▸ Document passage:
Analysis: Arab Spring still a work in progress
It is not over. That much is clear, six months after a desperate young Tunisian set fire to himself in a public square, provoking a wave of protest throughout the Middle East.
But the Arab Spring remains a work in progress.
In Tunisia and Egypt, where it all began, there is room for guarded optimism. Multi-party elections are due in both places which, despite much uncertainty, are likely to usher in more democratic systems.
If that happens, Egypt, a regional bellwether, will become a beacon for reformers elsewhere.
At the other extreme, Libya and Syria stand as warnings of what happens when ruthless regimes resort to sustained violence to cling to power.
Most other Arab states lie somewhere in between. None is immune to the pressures for change.
Demise of the strongmen
The West is at a loss to know how to respond.
The stalemate in Libya has blunted the appetite for direct intervention. Whatever the outcome there, Libya will be a one-off.
The rhetoric of support for democratisation - whether from US President Barack Obama or Britain's Prime Minister David Cameron - needs to be taken with a pinch of salt.

▸ Material supplied:

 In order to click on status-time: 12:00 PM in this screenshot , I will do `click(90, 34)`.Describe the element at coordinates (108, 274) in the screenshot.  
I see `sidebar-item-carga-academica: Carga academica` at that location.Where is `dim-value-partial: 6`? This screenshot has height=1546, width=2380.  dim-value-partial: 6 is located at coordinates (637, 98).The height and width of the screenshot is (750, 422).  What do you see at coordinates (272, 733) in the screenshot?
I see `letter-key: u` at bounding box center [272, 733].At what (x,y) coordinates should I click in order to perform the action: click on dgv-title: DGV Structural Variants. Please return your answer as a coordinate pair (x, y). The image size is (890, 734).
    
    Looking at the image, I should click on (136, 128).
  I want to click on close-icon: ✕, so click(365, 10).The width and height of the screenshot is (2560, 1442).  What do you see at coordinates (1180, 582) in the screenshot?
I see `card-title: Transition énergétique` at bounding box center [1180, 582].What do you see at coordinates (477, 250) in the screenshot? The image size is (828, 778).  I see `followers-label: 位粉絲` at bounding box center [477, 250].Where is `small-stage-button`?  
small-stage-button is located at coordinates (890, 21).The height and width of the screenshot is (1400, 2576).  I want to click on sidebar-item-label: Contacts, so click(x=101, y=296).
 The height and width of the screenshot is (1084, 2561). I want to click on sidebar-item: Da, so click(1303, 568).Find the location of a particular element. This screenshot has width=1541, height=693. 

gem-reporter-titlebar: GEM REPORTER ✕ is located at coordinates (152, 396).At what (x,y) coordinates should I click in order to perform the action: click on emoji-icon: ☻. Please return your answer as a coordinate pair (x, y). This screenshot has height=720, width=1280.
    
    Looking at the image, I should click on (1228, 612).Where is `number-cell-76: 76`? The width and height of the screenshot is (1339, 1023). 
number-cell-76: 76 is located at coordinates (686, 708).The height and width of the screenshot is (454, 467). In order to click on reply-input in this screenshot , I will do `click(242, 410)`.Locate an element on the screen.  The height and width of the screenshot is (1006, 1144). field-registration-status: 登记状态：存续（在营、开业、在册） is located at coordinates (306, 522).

▸ What to work on:
1) Copy the Arab Spring analysis word for word, starting at "Analysis: Arab Spring" and ending at "for reformers elsewhere.".
2) Answer these from the Arab Spring analysis:
(a) How long after the young Tunisian set fire to himself was the piece written?
(b) Which two countries stand as warnings?
(c) Which two leaders are named in connection with the rhetoric of support for democratisation?
3) Decide whether each statement agrees with the Arab Spring analysis, and quote the words that settle it:
(a) Multi-party elections are due in Tunisia and Egypt.
(b) Some Arab states are immune to the pressures for change.
(c) The stalemate in Libya has increased the appetite for direct intervention.
The listing is separate material and unrelated to the Arab Spring analysis.

▸ Answer list:
1)
Analysis: Arab Spring still a work in progress
It is not over. That much is clear, six months after a desperate young Tunisian set fire to himself in a public square, provoking a wave of protest throughout the Middle East.
But the Arab Spring remains a work in progress.
In Tunisia and Egypt, where it all began, there is room for guarded optimism. Multi-party elections are due in both places which, despite much uncertainty, are likely to usher in more democratic systems.
If that happens, Egypt, a regional bellwether, will become a beacon for reformers elsewhere.

2)
(a) Six months.
(b) Libya and Syria.
(c) US President Barack Obama and Britain's Prime Minister David Cameron.

3)
(a) Yes: "Multi-party elections are due in both places"
(b) No: "None is immune to the pressures for change."
(c) No: "The stalemate in Libya has blunted the appetite for direct intervention."